=== WORK REQUEST ===
Filter the records down to the lines that hold the word "agent", and copy each of those lines.

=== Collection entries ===
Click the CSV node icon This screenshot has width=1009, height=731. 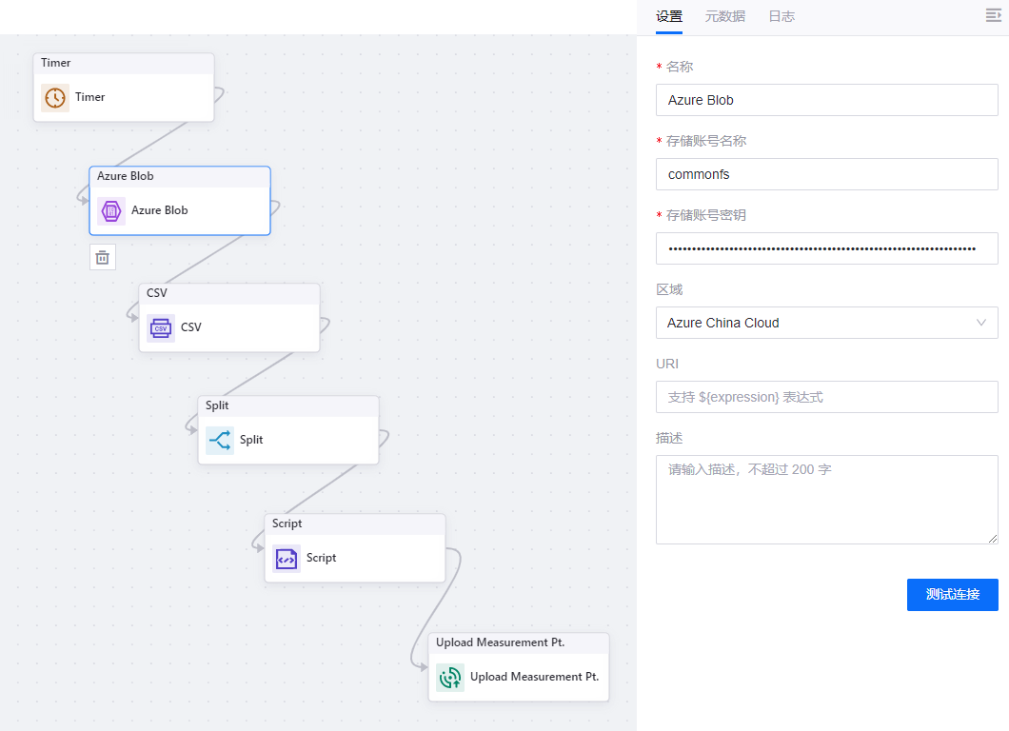coord(161,327)
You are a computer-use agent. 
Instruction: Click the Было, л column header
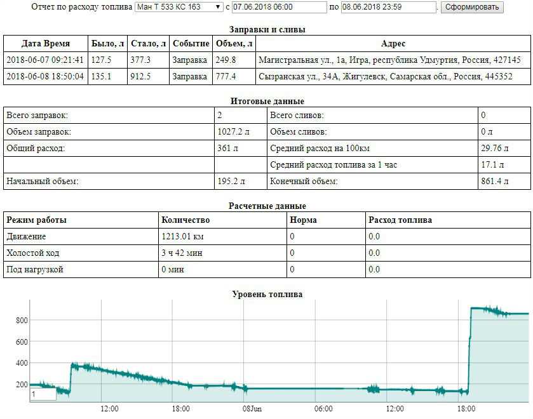pos(107,44)
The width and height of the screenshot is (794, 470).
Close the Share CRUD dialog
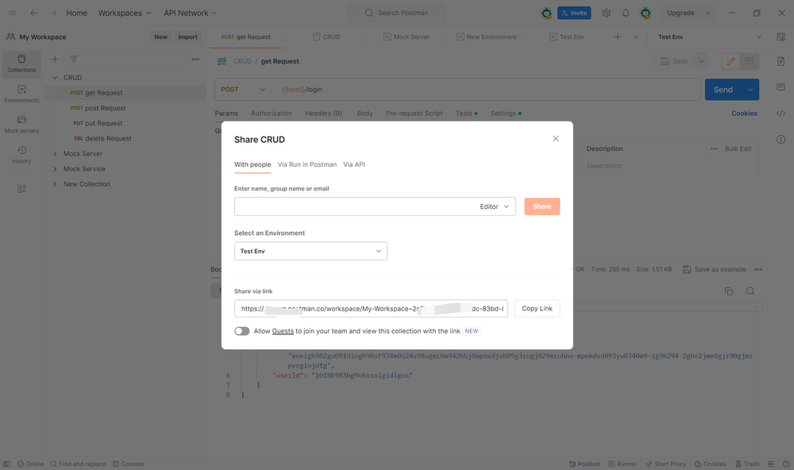tap(556, 138)
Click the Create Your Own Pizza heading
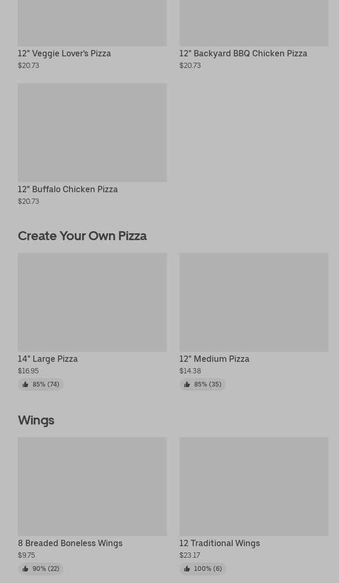This screenshot has width=339, height=583. pos(82,236)
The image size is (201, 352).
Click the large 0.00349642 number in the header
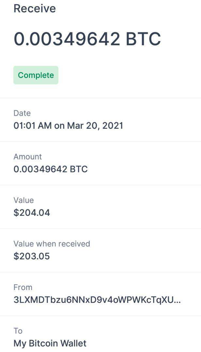[x=67, y=39]
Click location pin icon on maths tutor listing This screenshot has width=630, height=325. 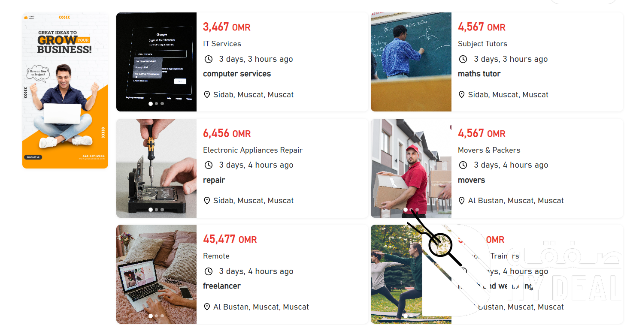[462, 95]
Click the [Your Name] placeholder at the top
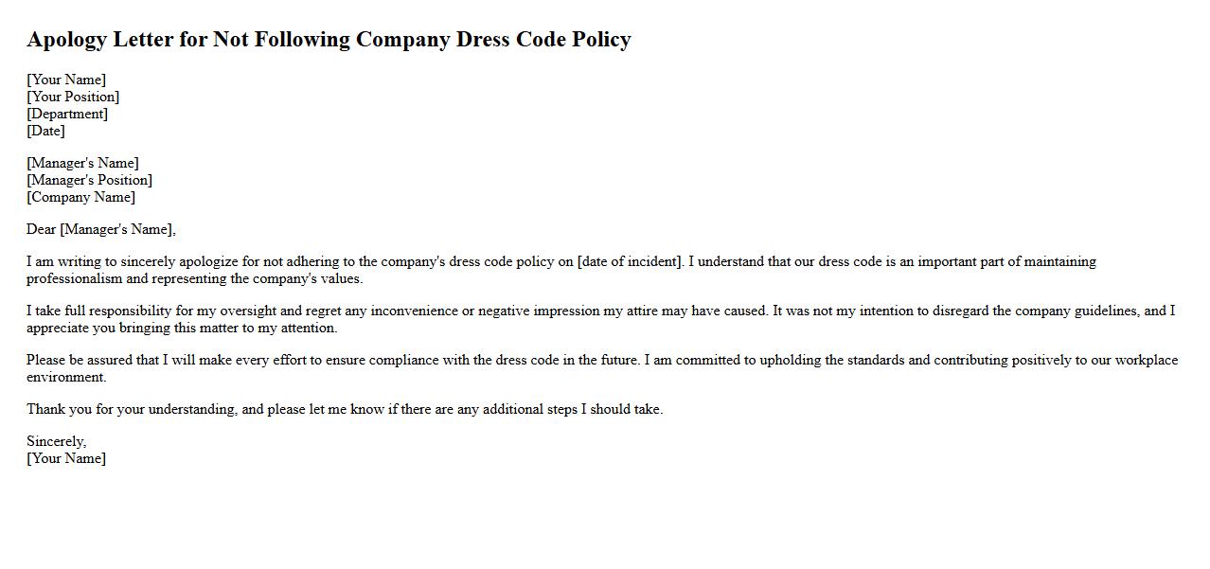The image size is (1210, 569). click(66, 80)
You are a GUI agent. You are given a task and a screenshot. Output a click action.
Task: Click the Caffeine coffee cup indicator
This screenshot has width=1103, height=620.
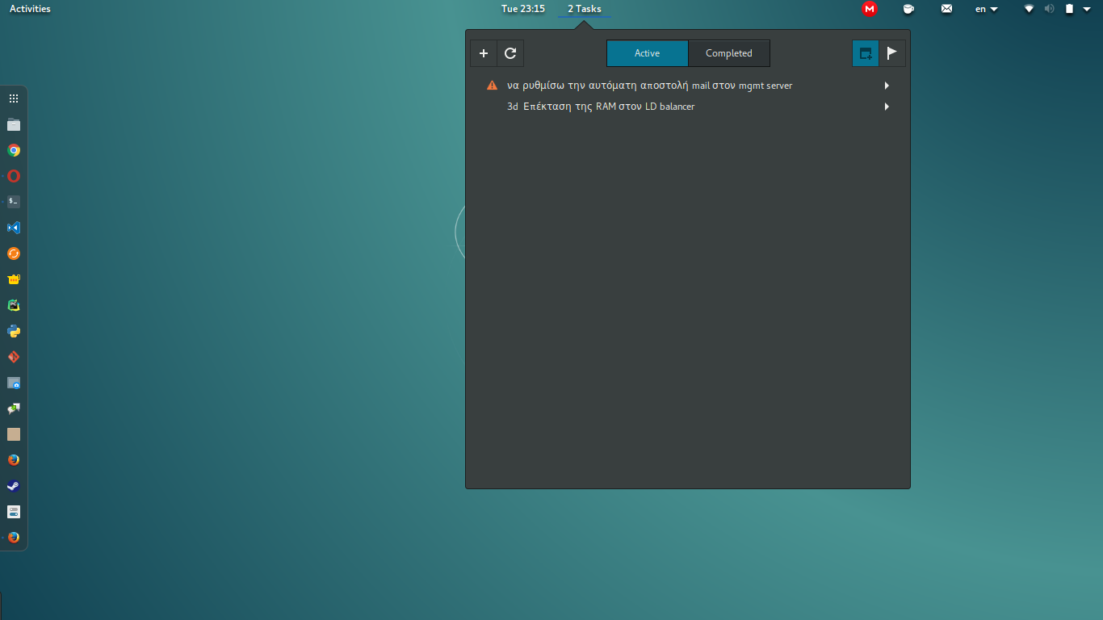(x=908, y=9)
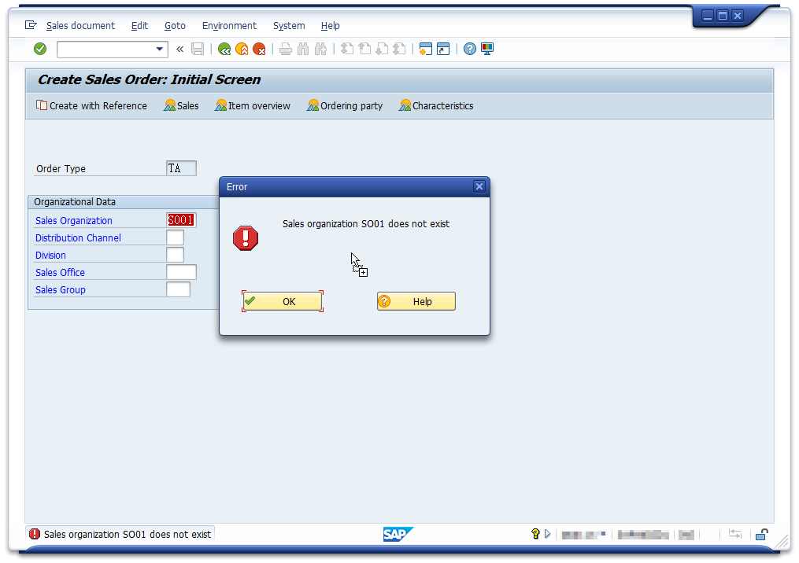Click the Ordering party button
Viewport: 799px width, 563px height.
pos(345,105)
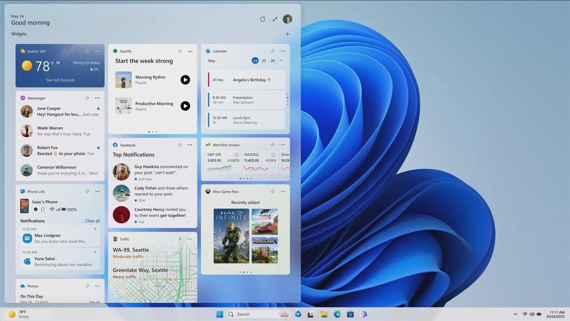Refresh the widgets board
The image size is (570, 321).
pyautogui.click(x=262, y=19)

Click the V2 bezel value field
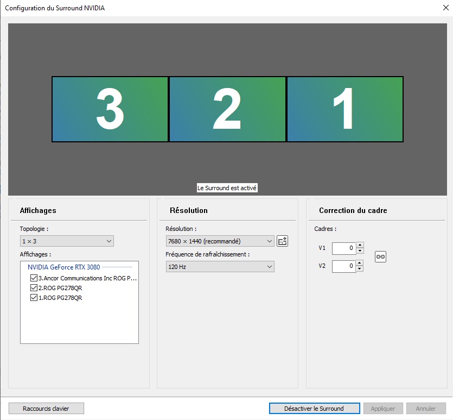click(343, 266)
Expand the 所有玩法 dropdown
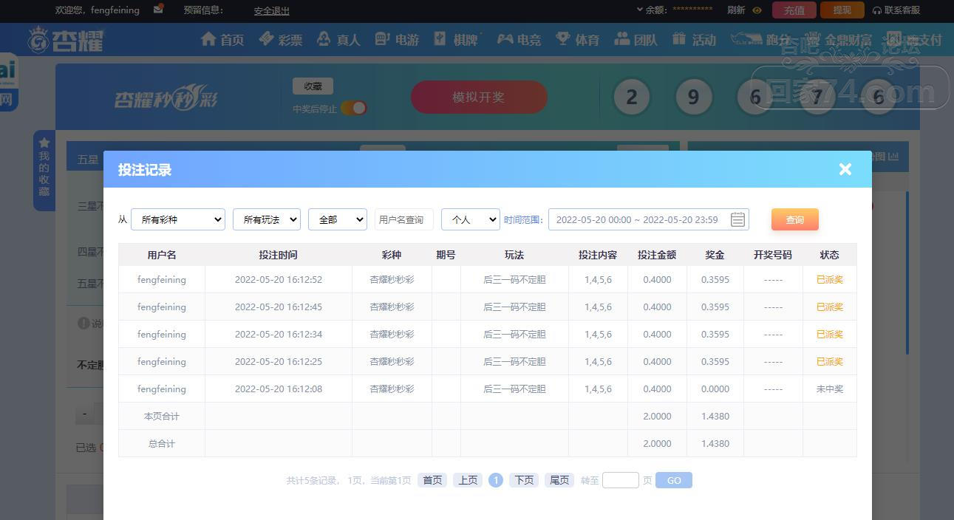Image resolution: width=954 pixels, height=520 pixels. pos(266,219)
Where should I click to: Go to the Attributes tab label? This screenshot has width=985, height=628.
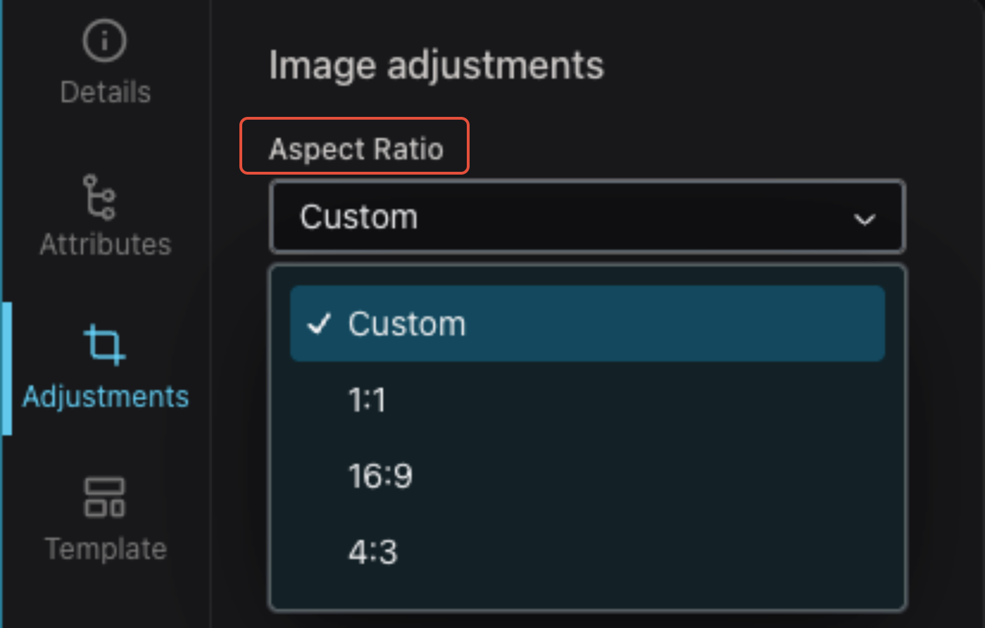106,244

=== RESULT OF THE TASK ===
You are a computer-use agent. 
You are a GUI agent. You are given a task and a screenshot. Output a click action.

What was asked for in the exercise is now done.